**WHAT THE EXERCISE ASKS:** From the listing that follows, output everything exactly except the pictures.

--- INFORMATION SHOWN Enclosed Below ---

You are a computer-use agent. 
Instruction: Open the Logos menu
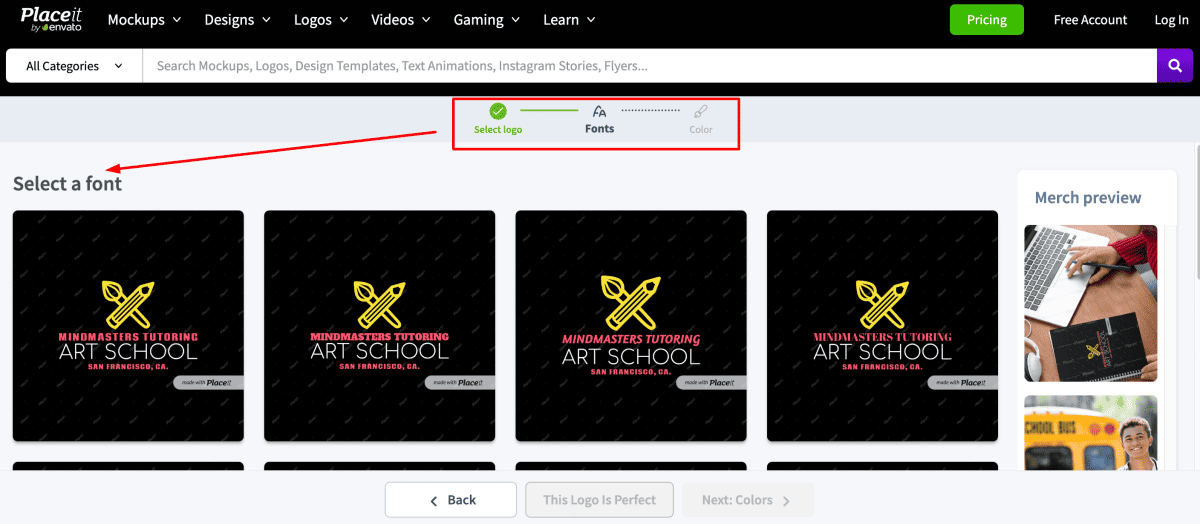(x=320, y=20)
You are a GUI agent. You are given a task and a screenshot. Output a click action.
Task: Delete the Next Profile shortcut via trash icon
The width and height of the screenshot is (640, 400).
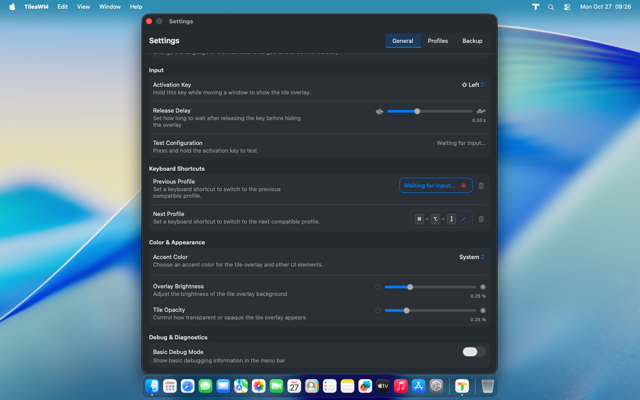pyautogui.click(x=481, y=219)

--- End of Enclosed INFORMATION SHOWN ---

**ANSWER TO THIS EXERCISE:**
You are a computer-use agent. 
Instruction: Open the Logos menu
(x=320, y=20)
You are a GUI agent. You are given a task and a screenshot. Output a click action.
Task: Delete the Next Profile shortcut via trash icon
The width and height of the screenshot is (640, 400).
pyautogui.click(x=481, y=219)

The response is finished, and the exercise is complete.